There are a glut of incredible females around, so why aren’t they headlining, why aren’t they on more bills… WHY IS THIS STILL A THING??
It’s noon on Saturday at Glastonbury 2007 and me and my best girls wake up determined to trundle through mud wastelands to cheer on the one, the only, The Pipettes. Remember them? Brighton’s all-female band responsible for such gems as ‘Your Kisses Are Wasted On Me’? We saw ourselves in The Pipettes, dressed like The Pipettes, sang The Pipettes on the bus to lectures, wanted to be The Pipettes. Our first Glasto was planned around The Pipettes, so much so we hauled hungover ass across the Somerset Somme to show our solidarity because they were the indie babes we could be if we weren’t knee deep in Pilton muck, our hair a wash of dry shampoo and Scrumpy Jacks.

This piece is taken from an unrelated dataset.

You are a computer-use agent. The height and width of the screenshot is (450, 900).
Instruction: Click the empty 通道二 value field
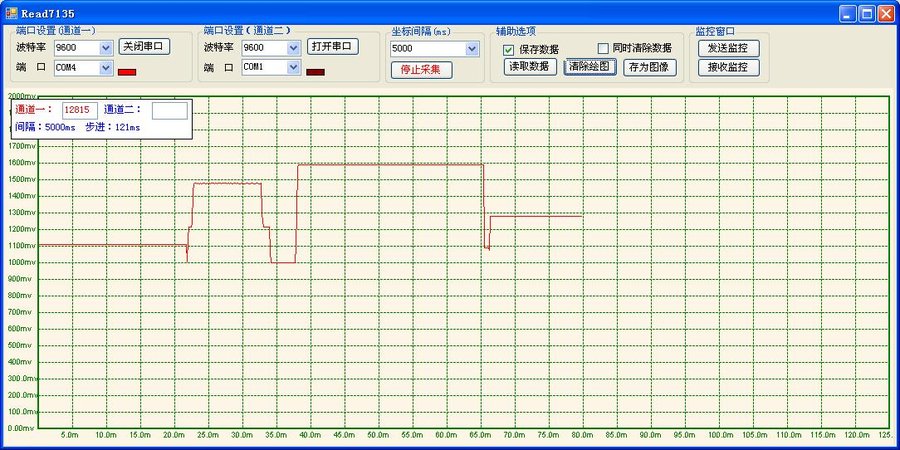click(169, 110)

They were the best we had during a year when Arctic Monkeys, The Killers and The Who headlined. So we stood in an empty field fit for thousands, hoping that next time The Pipettes might reach the zenith of joining the all-male, trad bands that were a shoe-in year after year. Not that we didn’t love/want to marry Alex Turner and Brandon Flowers (less Roger Daltrey), but we couldn’t identify with them as women. It’d be nice to celebrate an all-female collective like us at the top of the bill.
Sadly our efforts remain in vain. For all-female bands, the festival landscape is bleak. Last week a study revealed that a paltry 3.5% of the six biggest line-ups consist of all-female bands (compared to a whopping 43% all-male), but why the under-representation? Not to get all ‘wimmin in music’ by cobbling together musicians who have nothing in common besides their genitals but… we have the strongest array of all-female bands on the scene for bygones. Savages, Warpaint, Haim, Honeyblood, Pins, Tegan & Sara, Dum Dum Girls, Ex Hex… The caliber is definitely high enough to not just play the biggest festivals, but sell them by being confidently positioned way up on the bill. These bands can smash through any glass ceiling of prejudice, just like a Jay Z or Metallica at Glastonbury. Isn’t it sad that we can challenge fans to be flexible with genres, but still can’t push them enough to celebrate female groups - actually FEMALES in general – as big draws?